What the task requires
Using the listing, work out the number of lines where "pencil" shows up, and answer with that number alone.

Supplied records
- Opening Delimiter -

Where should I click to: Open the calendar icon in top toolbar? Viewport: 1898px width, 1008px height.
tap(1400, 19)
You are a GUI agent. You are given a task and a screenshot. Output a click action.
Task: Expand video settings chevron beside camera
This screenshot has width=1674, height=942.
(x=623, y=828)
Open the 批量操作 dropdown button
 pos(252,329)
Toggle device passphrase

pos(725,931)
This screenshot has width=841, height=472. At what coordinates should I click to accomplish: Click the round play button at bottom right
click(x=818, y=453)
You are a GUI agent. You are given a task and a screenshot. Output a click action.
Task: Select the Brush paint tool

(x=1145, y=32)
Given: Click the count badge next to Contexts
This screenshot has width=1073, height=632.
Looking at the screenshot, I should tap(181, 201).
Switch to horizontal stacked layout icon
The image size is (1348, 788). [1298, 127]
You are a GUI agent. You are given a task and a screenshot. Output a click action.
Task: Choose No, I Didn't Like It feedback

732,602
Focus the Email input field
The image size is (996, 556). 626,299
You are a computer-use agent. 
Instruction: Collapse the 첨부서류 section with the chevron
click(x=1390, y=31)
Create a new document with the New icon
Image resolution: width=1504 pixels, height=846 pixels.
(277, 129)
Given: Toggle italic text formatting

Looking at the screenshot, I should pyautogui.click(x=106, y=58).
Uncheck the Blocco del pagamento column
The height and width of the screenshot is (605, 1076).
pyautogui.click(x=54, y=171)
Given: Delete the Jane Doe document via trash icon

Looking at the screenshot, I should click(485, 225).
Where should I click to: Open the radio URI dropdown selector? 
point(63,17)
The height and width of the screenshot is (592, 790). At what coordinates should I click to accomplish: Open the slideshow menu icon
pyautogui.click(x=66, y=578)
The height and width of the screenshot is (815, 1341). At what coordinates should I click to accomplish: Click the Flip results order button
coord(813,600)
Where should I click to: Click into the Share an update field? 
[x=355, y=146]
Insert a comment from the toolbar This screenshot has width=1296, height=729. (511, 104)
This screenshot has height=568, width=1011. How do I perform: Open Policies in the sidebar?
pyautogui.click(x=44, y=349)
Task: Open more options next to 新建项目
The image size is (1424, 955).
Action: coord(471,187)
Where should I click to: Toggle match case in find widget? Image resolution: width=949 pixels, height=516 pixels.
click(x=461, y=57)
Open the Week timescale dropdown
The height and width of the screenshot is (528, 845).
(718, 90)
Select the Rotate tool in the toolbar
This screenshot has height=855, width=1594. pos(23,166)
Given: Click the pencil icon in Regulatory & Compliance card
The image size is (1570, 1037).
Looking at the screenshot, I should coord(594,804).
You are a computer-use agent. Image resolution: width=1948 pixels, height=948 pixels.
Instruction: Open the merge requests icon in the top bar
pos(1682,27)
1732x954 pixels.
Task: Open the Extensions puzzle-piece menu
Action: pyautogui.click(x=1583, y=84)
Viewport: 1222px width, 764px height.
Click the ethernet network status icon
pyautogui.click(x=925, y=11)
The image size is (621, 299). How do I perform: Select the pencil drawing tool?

- Closing Delimiter -

Task solution
2